Zu den Kritikern gehört der Berliner Jonathan Erdmann (28), der sich der Zwangsumsiedlung nach Hamburg zwar fügt, sie dennoch nicht nachvollziehen kann: „Das alte, dezentrale System hat doch funktioniert. Vier der sieben besten Frauenteams in der Weltrangliste kamen 2016 aus Deutschland, bei den Männern waren wir in den vergangenen Jahren ebenfalls erfolgreich.“ Mit Kay Matysik wurde Erdmann 2013 WM-Dritter, die Olympiaqualifikation für Rio verpassten beide nach zahlreichen Verletzungen nur knapp. Künftig geht Erdmann mit Armin Dollinger (26/Dachau) im Sand ans Netz.
Während die vier Nationalteams der Männer in Hamburg eingetroffen sind, ist die Lage bei den Frauen weitgehend ungeklärt – und höchst kompliziert. Nicht einmal der Cheftrainerposten ist derzeit besetzt, allerdings zeichnet sich eine Einigung mit dem Schotten Imornefe Bowes (40) ab. Der Lebensgefährte der Olympiasiegerin Laura Ludwig, der zuletzt die niederländischen Beachvolleyballerinnen betreute, leitete bereits das Kadertraining am Alten Teichweg. Einen Interessenkonflikt aufgrund seiner privaten Situation sieht Bowes nicht: „Es wäre höchst unprofessionell, wenn ich mich davon beeinflussen ließe, zudem würde meine Reputation als Trainer darunter leiden.“
Die Spielerinnen teilen die Einschätzung. „Erstens wandeln Laura und Kira in einer anderen Liga, zweitens haben wir alle großes Vertrauen zu ihm“, sagt Julia Großner, Walkenhorsts Interimspartnerin beim Saisonstart in den USA (siehe Artikel rechts).
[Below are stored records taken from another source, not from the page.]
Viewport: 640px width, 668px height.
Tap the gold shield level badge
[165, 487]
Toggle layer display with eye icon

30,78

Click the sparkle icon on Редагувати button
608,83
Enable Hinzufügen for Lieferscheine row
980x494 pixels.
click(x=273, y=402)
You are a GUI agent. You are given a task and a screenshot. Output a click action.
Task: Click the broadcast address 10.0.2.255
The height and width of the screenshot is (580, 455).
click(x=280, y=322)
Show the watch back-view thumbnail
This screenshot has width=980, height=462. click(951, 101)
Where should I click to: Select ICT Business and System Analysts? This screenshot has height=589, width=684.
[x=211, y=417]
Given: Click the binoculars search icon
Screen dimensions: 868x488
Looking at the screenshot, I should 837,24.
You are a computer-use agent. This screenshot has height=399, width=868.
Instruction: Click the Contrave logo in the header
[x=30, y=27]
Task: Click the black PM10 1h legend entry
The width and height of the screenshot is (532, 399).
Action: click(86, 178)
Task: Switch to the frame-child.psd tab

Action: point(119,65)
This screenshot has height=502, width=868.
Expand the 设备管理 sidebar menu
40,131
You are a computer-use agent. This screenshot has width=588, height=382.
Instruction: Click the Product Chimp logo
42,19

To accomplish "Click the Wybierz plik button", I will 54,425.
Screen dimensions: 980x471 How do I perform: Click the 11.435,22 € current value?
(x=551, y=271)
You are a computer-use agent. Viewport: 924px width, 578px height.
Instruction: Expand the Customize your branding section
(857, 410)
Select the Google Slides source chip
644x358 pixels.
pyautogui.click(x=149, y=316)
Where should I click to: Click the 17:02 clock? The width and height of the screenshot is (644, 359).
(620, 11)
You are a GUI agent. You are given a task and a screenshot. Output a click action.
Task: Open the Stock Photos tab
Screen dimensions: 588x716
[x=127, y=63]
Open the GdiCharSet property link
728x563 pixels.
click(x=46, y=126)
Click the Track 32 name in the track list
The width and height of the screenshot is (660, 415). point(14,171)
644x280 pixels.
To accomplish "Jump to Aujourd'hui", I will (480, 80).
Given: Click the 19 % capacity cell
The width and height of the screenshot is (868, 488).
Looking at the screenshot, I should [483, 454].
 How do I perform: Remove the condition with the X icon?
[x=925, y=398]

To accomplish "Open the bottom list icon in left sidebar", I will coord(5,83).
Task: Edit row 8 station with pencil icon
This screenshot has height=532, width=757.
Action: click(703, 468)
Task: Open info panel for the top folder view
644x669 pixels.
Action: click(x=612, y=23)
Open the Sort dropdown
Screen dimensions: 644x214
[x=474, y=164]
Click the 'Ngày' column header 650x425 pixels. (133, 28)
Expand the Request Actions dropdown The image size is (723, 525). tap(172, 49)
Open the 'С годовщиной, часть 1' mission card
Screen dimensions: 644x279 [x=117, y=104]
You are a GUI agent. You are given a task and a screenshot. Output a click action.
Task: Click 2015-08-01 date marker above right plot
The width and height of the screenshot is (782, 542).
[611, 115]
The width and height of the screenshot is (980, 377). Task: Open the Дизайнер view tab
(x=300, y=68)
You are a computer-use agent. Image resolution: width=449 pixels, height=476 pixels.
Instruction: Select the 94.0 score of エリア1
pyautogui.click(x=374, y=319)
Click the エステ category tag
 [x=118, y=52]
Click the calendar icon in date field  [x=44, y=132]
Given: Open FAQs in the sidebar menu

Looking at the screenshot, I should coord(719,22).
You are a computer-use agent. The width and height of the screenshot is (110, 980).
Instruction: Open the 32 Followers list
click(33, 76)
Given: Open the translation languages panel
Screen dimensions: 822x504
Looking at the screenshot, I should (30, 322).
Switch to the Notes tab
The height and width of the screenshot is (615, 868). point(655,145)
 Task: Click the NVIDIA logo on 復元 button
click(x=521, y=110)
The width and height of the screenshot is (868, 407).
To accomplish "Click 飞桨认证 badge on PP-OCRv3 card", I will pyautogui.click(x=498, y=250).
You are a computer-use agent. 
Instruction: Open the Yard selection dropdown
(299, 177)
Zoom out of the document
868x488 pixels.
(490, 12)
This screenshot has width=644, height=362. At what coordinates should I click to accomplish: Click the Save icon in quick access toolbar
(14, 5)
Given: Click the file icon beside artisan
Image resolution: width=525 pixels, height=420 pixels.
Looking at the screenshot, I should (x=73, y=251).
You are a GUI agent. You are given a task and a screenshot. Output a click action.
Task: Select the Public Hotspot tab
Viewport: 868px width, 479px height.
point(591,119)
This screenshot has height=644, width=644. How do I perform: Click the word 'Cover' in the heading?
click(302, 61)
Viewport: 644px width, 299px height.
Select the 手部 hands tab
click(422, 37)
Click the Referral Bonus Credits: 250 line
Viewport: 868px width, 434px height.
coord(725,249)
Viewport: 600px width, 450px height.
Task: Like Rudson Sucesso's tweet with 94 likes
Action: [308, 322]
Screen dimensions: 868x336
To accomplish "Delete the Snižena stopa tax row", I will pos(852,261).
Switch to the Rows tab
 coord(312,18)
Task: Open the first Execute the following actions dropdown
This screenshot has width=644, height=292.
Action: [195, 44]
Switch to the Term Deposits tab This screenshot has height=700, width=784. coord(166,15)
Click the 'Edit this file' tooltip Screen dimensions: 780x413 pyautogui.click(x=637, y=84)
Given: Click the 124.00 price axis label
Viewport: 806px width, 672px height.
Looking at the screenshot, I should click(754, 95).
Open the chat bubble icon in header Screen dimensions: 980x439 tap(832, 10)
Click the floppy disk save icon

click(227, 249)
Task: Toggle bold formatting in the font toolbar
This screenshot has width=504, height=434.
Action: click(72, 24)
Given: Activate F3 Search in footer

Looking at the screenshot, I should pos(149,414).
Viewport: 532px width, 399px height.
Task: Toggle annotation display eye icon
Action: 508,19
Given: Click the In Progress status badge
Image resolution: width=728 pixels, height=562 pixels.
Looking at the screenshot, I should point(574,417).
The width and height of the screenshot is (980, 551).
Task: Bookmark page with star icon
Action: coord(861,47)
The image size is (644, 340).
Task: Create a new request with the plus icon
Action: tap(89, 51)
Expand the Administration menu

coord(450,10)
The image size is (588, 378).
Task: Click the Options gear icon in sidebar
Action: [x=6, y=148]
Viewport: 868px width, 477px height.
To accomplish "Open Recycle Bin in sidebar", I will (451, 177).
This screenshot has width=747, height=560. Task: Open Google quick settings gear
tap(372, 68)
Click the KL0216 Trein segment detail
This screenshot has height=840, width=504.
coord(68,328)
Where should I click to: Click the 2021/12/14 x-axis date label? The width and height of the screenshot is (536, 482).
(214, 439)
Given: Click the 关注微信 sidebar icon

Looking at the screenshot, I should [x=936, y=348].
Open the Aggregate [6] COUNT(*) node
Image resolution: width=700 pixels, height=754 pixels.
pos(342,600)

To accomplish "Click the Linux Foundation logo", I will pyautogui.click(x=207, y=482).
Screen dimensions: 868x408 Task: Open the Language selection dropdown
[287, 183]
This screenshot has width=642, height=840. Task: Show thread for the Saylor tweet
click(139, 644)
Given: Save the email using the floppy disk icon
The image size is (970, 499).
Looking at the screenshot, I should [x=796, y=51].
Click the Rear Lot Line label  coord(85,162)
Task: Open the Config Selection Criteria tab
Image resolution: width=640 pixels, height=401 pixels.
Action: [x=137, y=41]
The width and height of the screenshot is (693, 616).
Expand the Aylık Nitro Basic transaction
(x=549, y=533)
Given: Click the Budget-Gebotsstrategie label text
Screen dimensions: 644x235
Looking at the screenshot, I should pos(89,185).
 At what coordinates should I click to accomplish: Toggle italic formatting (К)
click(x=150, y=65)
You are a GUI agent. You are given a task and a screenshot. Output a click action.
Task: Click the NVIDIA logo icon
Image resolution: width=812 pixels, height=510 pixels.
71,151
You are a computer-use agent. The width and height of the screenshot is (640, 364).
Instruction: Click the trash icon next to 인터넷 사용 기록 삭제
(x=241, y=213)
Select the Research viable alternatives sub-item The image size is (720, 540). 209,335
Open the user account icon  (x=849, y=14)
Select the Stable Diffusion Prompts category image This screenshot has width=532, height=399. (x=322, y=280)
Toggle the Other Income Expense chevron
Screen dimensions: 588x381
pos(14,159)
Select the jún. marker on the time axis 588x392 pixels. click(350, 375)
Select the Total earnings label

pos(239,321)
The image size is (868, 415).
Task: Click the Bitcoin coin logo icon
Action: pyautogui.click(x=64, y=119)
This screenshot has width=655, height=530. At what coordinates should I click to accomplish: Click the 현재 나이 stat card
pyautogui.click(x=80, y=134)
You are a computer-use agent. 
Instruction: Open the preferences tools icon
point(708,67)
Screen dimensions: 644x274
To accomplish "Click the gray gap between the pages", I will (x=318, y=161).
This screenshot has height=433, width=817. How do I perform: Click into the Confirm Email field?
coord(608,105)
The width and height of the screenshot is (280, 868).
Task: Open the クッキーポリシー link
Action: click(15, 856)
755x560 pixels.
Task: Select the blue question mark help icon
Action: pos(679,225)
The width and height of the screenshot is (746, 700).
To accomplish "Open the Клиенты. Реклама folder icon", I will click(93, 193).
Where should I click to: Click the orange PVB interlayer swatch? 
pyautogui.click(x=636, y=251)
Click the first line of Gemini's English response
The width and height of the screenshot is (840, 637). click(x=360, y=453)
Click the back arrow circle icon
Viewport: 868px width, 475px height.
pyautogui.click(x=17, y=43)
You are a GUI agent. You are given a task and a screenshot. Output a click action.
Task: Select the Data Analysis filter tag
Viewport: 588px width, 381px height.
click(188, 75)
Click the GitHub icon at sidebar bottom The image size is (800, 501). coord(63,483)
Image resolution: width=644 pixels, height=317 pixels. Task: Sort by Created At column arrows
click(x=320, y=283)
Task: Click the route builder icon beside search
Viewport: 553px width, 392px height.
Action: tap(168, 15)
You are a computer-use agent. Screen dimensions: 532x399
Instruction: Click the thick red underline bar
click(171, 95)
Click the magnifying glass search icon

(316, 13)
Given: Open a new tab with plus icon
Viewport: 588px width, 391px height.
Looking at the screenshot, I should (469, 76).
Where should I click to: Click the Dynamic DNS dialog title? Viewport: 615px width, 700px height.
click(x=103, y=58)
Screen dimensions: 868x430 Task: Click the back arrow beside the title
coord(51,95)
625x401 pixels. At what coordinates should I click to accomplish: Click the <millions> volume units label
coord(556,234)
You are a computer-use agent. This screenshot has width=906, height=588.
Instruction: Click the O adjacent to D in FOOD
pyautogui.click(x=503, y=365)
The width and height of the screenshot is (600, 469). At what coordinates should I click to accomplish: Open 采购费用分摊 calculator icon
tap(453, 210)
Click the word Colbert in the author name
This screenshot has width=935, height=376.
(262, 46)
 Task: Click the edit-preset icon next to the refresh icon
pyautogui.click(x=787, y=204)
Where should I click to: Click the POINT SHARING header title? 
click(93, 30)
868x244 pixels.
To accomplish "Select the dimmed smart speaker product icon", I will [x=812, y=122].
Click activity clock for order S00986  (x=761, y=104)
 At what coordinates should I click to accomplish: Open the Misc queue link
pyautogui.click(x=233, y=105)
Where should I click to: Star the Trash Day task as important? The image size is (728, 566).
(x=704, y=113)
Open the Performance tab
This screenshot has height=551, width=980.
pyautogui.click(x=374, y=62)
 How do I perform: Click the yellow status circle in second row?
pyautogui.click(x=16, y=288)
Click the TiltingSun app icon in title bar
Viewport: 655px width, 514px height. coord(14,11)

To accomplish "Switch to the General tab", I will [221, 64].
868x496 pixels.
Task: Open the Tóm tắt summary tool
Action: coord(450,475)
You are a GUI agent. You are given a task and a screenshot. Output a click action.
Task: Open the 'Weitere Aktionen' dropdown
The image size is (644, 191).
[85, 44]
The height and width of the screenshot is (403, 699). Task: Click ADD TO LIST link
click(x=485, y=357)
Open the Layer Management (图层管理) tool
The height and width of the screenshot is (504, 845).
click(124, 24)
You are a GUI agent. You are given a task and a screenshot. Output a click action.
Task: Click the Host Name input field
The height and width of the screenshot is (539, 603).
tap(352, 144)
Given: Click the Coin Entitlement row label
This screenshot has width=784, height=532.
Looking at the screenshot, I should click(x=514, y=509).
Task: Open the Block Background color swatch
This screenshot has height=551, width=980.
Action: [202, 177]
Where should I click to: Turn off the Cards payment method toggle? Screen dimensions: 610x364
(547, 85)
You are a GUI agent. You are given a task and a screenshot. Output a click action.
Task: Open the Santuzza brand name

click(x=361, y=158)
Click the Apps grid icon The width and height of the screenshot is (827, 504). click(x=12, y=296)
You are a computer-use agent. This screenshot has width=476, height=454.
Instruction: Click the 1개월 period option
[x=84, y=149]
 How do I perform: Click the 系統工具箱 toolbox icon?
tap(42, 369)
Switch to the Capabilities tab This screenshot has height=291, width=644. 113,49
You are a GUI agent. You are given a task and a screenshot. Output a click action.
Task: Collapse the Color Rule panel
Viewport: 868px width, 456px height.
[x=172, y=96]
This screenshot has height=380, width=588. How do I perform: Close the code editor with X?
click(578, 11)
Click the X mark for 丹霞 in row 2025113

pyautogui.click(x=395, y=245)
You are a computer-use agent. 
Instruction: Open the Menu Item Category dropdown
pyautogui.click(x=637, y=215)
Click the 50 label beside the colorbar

Schwierigkeiten bereitet vielmehr die Integration der Spitzenteams Chantal Laboureur/Julia Sude und Karla Borger/Margareta Kozuch. Beide Paare wollen Stuttgart nicht verlassen, pochen auf eine „Insellösung“, wie sie der Volleyballverband Ludwig/Walkenhorst gewährt. Die Olympiasiegerinnen dürfen – außerhalb der Verbandsstrukturen – weiter mit eigenem Betreuer- und Trainerteam um die Welt reisen. Ihr Privatsystem hat sich nachweislich bewährt. Strittig bleibt dabei, wer die anteiligen Kosten für Hamburgs Landestrainerin Helke Claasen trägt. Es geht um rund 30.000 Euro.
Wann alle Differenzen ausgeräumt sind, ist nicht absehbar. Finanzielle Unterstützung vom DVV, 12.500 Euro pro Paar in diesem Jahr, erhalten nur jene für Turnierreisen, die in Hamburg trainieren. Weiteres Problem: Weil die meisten Nationalteams neu zusammengestellt wurden, sind sie auf der Welttour bislang nicht für die Hauptfelder qualifiziert. Bei den Männern gehören nur die deutschen Meister und Olympiateilnehmer Böckermann/Flüggen (HSV) zu den Gesetzten, bei den Frauen Ludwig/Walkenhorst als Nummer eins und Laboureur/Sude als Nummer drei.